▸ Exercise description
Repeat word for word the opening stretch of the entries, from the first line through the line containing "Task: Refresh the Processes Status panel".

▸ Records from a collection

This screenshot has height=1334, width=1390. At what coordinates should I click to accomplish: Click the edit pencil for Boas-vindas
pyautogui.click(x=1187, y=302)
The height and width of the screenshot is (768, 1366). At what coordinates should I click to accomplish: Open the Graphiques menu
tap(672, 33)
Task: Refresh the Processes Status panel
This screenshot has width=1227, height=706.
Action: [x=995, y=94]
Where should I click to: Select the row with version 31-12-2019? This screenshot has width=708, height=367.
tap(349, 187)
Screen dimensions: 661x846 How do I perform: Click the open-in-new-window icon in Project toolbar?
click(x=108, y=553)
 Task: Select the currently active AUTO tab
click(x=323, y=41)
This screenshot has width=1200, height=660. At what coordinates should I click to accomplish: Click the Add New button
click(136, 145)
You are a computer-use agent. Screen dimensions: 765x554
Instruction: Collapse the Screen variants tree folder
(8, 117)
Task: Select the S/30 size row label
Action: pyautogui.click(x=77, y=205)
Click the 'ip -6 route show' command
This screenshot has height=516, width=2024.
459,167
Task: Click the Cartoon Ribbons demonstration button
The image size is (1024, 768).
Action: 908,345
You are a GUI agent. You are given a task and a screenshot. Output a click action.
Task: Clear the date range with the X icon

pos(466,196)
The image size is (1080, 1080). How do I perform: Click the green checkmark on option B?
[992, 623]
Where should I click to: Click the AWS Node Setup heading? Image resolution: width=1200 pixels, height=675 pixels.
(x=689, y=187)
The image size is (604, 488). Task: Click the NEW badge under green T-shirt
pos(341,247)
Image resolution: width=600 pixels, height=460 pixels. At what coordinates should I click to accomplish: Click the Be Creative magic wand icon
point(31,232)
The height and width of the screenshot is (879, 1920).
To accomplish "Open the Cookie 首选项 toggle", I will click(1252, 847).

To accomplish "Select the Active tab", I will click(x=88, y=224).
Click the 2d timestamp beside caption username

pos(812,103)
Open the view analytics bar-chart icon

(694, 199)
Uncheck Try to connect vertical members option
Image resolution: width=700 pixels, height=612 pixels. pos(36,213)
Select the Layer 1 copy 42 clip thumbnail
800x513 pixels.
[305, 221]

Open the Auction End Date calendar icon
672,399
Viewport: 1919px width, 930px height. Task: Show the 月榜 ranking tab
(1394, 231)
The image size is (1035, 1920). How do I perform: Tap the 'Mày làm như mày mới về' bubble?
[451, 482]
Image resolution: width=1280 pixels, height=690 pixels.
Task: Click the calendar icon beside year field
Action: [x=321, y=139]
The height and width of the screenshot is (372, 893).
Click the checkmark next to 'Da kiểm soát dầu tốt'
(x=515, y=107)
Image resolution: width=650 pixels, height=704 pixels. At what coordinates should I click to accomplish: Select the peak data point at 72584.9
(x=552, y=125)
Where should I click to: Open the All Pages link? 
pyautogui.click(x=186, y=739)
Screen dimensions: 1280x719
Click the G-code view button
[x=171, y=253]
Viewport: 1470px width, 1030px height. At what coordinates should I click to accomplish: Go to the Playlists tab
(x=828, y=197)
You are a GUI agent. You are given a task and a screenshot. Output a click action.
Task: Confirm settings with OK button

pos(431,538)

▸ Result
This screenshot has height=1334, width=1390. At what coordinates should I click to accomplish: Click the edit pencil for Boas-vindas
pyautogui.click(x=1187, y=302)
The height and width of the screenshot is (768, 1366). At what coordinates should I click to accomplish: Open the Graphiques menu
tap(672, 33)
Task: Refresh the Processes Status panel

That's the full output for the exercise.